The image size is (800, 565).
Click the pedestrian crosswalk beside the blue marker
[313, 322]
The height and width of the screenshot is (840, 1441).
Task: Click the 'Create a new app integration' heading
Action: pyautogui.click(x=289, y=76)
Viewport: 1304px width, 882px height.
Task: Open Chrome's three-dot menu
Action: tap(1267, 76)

*Work to complete*
Give the material above back in full, exactly as written.

*Answer below*
The image size is (800, 565).
Click the pedestrian crosswalk beside the blue marker
[313, 322]
The height and width of the screenshot is (840, 1441).
Task: Click the 'Create a new app integration' heading
Action: pyautogui.click(x=289, y=76)
Viewport: 1304px width, 882px height.
Task: Open Chrome's three-dot menu
Action: tap(1267, 76)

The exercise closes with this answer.